___ TEXTE EXTRAIT ___

この映画はおもしろいよね。Kono eiga-wa omosiroï-yo-né [omoshiroï-yo-né].
 J'ai dit tout à l'heure que -yo porte la fonction contraire à -né. Mais cette phrase ne pose pas de vrai problème d'interprétation. Le locuteur a devant lui une personne qui ne sait pas que ce film est intéressant. Elle ne l'a pas vu, ou elle le trouve ennuyeux. Le locuteur prononce cette phrase à une autre personne qui doit savoir que ce film est intéressant. En fait, l'individu qui a l'opinion négative peut ne pas se trouver au lieu de la conversation. Ici aussi, ce qui compte est l'intérieur du locuteur: Il suppose l'existence des personnes qui ne sont pas au courant de ce fait.
この映画はおもしろいよな。Kono eiga-wa omosiroï-yo-na [omoshiroi-yo-na].
 Dans ce cas-là, la particule -na est sentie comme un élément qui ressemble beaucoup à -né, mais plus faible. Du fait qu'elle demande moins de complicité, l'emploi de よな peut être considéré comme "masculin", c'est-à-dire réservé aux garçons.
 J'ajoute que ce sont mes observations personnelles.

lundi 1 décembre 2008

しわす(師走) shiwasu (décembre)

 Le mois de décembre est un mois où on est embêté par l'étymologie populaire. Chaque année, on répète le même rituel, comme les Japonais aiment. "Savez-vous pourquoi le mois de décembre est appelé shiwasu?" "Non, je ne sais pas." (Mais pourquoi? Etes-vous tous amnésiques? On le dit tous les ans sans jamais s'en lasser!) "C'est parce que le maître court!"
 Vous parlez du maître, mais de quel maître s'agit-il? Le pédant vous répondra peut-être que c'est le bonze. A la fin d'année, le bonze doit se rendre chez tous les danka ("paroissiens") pour donner la lecture de sutra. Cela veut dire qu'on est tous affairés au mois de décembre. C'est déjà une étymologie populaire, mais classique. Un autre vous donnera une version "moderne": "Les profs sont tous des peinards, mais même eux sont occupés à la fin d'année!" Et on rigole tous les ans. Ce qui est curieux est qu'il n'est pas connu que ces explications sont fausses.
 Il est vrai que ce mot est souvent écrit avec deux kanji 師走, et ces idéogrammes pourraient donner le sens "le maître court". Mais la langue est d'abord orale, et on lui donne l'écriture après coup. Qu'est-ce que le son shiwasu veut dire alors?
 Le hiragana pour ce mot devait être しはす jusqu'au milieu du 20e siècle. Si on divise ce mot en deux éléments, cela peut donner し+はす par exemple. Les kanji 師走 correspondraient probablement à cette séparation. La lecture on'yomi de 師 est bien し (shi), mais rien n'assure que la kun'yomi du caractère 走る, はしる (hashiru) puisse changer en はす (hasu). C'est trop improbable.

___ CONTENU DES DONNÉES ___

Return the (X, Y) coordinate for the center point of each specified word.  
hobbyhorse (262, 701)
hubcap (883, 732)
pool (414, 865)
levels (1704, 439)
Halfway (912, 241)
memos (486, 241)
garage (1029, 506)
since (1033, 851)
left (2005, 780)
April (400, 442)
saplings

___

* **CONSIGNE**: Recopiez le passage du texte extrait situé entre "この映画はおもしろいよね。Kono eiga-wa omosiroï-yo-né" et "de ce fait.", bornes incluses, en remplaçant "film" par "long métrage".

* **RÉSULTAT**:
この映画はおもしろいよね。Kono eiga-wa omosiroï-yo-né [omoshiroï-yo-né].
 J'ai dit tout à l'heure que -yo porte la fonction contraire à -né. Mais cette phrase ne pose pas de vrai problème d'interprétation. Le locuteur a devant lui une personne qui ne sait pas que ce long métrage est intéressant. Elle ne l'a pas vu, ou elle le trouve ennuyeux. Le locuteur prononce cette phrase à une autre personne qui doit savoir que ce long métrage est intéressant. En fait, l'individu qui a l'opinion négative peut ne pas se trouver au lieu de la conversation. Ici aussi, ce qui compte est l'intérieur du locuteur: Il suppose l'existence des personnes qui ne sont pas au courant de ce fait.